My BN pleco has had them all as salad!.
Very frustrating as in the past I have had so many vals that I gave them away by the handful. He started to eat my anubias,now has started to finish the vals. He gets either shrimp pellets or algae tabs each night and 3 times a week he gets cucumber. Won't eat zucchini or beans. Has chewed a big hole in his Mopani house. IS approximately 6 years old or better.
Thought vals were hardy?
I am wondering if I take out the small rooty bit of val that is left and put it in a plain jam jar would it be able to recover a bit?
Course I dunno what use that will be as he will still be in the tank and will only eat it again.

Ideas???


----------



## lohachata (Jan 27, 2006)

quit the cuke.feed it more algae tabs..maybe 2-3 times a day..you may not be growing enough natural algae for it..if it is well fed it won't bother your plants..


----------



## mousey (Jan 18, 2005)

I know there is not enough algae. I think the hornwort sucks all the nutrients out of the tank. Vals have a hard time with hornwort too I have discovered.

Problem is that those dastardly snails eat a lot of the algae tabs and proliferate madly( MT's). There is also a clown plec and upside down catfish in the same log that are possibly competing. Will try a couple more tabs although he never comes out in the daytime. 
My gold plec seemed to love to come out when she saw me but this guy hides all day.
In the meantime I have put the little nub of val into a jar with gravel and submerged in the tank being careful to use a size that no-one should get stuck in.


----------



## BettaGuy (May 6, 2012)

Feed more at night then, but it does definitely sound like something in there is underfed


----------



## lohachata (Jan 27, 2006)

we had a 90 gallon tank with about 100 young bushynose in it along with vast quantities of corkscrew val...kept the lights on at least 12 hours a day..never had any damaged plants..


----------



## BV77 (Jan 22, 2005)

also zuchinni has more nutritional (sp?) value than cucumbers.


----------



## lohachata (Jan 27, 2006)

you might also want to try some yams....


----------



## mousey (Jan 18, 2005)

Nobody in the tank except snails will eat zucchini but I could try the sweet potato.
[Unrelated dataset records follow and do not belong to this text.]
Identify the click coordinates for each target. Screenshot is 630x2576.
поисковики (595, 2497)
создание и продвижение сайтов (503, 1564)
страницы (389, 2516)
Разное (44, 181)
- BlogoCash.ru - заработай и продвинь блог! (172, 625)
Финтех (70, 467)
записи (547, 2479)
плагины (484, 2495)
Carrot certainly wasn't a hit! Neither is green bean
I might try and put the lights on longer. I currently have them for 4 hours a day because otherwise I get black algae on the anubias.
Very little algae on the glass. Both plecos are plump!
maybe it is the clown that is eating it?
would it be the snails?
Even the stems of the anubias has been eaten in half and leaves are having bites taken out of them.


----------



## BettaGuy (May 6, 2012)

Depends what kind of snail


----------



## mousey (Jan 18, 2005)

Gonna have to rethink who is eating the plants.
This morning the vals had been ripped out of the jar I had put them in so am thinking that it is something that does not mind going into a container head first and then can get back out easily. I wonder if the pleco could do that?
Jar is 3 inches in diameter.
Anyway the jar with the eaten down plants is now in the windowsill along with my orchids to see if they will recover but really they are down to 1 inch!
I have tetras in there as well as danios and I can't see them munching.
What about the upside down cat fish?
Rainbow?


----------



## lohachata (Jan 27, 2006)

catfish have barbels for a reason..to help find food..they will certainly dig around to get at it.
and tetras will often eat plants..some more aggressively then others.


----------